Lokal melken - global denken ! Ministerialdirigent Joachim Hauck lenkt Blick der Milchbauern auf den Weltmarkt

Bei der Bezirksversammlung des Bauernverbands in der Burgberghalle Oberspeltach ging es um die Milch. Dabei wurde klar: Wer günstig produzieren kann, ist im Vorteil, vor allem bei offenen Märkten.

von Christine Hoffmann, Haller Tagblatt 28.1.2010

Landkreis Gerhard Bullinger ist mit großem Interesse nach Oberspeltach gekommen. Der Landwirt will sich anhören, was Ministerialdirigent Joachim Hauck zu sagen hat über die Chancen und Risiken der offenen Märkte und ihre Auswirkungen auf die Milchwirtschaft in Baden-Württemberg. Bullinger hat selbst 60 Milchkühe im Stall stehen. "In die Zukunft muss man immer positiv blicken, sonst gibt"s keine Zukunft", meint Gerhard Bullinger. Vom Ministerialdirigenten erwartet der Landwirt aus Rot am See "eine realistische Einschätzung und einen Dämpfer für überzogene Erwartungshaltungen, die unter den Milchviehhaltern weit verbreitet sind."

 

Es ist schon viel über Milch geredet worden. Über Preise und Quoten, über EU-Fördergelder und über den Weltmilchmarkt. Besonders letzteren gelte es genau im Auge zu behalten, fordert Joachim Hauck vom Ministerium für Ernährung und Ländlichen Raum Baden-Württemberg. "Der Markt ist knallhart, niemand wird regulierend eingreifen. Und ab und zu wird er uns die Preise um die Ohren schlagen", so Hauck.

 

Freie Märkte bedeuteten mehr Chancen, aber auch mehr Risiken.
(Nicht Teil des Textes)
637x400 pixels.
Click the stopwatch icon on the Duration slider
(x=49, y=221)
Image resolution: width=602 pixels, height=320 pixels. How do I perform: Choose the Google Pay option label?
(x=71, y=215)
Dabei seien die Aussichten gar nicht mal so düster: Die Prognosen für einen globalen Milchpreis bewegten sich mittelfristig im Rahmen von rund 30 Cent pro Liter, referiert der Agrarexperte.

 

Die EU-Milchquotenregelung läuft 2015 aus. Die Sorge, dass dann noch mehr Milch produziert und die Preise wieder fallen werden, sei nicht ganz unbegründet. "Der Mengenmarkt für Milchprodukte wird sich stärker am Weltmarkt orientieren", ist Joachim Hauck überzeugt. Eine Patentlösung für den deutschen Milchmarkt werde es nicht geben.

 

Wie aber sollen sich die Hohenloher Milchviehhalter den offenen Märkten stellen? "Es gibt verschiedene Optionen für die Zukunft", sagt Hauck. "Eine heißt Spezialisierung, um im Vergleich zum Mitbewerber eine günstigere Position einnehmen zu können." Auch sei die Arbeitseffizienz innerhalb des Betriebes von entscheidender Bedeutung. Große Betriebe, die gut organisiert sind, hätten auch 2007/08 ein gutes Ergebnis eingefahren, berichtet Hauck: "Dabei muss man nicht unbedingt 60 Milchkühe haben. Man kann auch mit 30 Kühen, zehn Fremdenbetten, ein paar Hektar Wald und einer Schnapsbrennerei ganz vernünftig leben."

 

Weitere Alternativen seien erneuerbare Energien, Direktvermarktung und Dienstleistungen wie Lohnunternehmen, Tourismus oder Pensionspferde. "Es muss nicht immer Milch sein."

 

Zweieinhalb Vortragsstunden und eine ausführliche Fragerunde später fühlt sich Landwirt Gerhard Bullinger bestätigt: "Es sind klare Worte gesprochen worden und es wurde nichts geschönt: Bauern müssen als Unternehmer zu 50 Prozent für sich selber sorgen." Außerdem müssten sie über den Tellerrand blicken und das große Ganze betrachten, gibt Bullinger Haucks Worte wieder: "Man kann nicht große Massen am Markt vorbei produzieren - und schon gar nicht zu einem Preis, der völlig überhöht ist."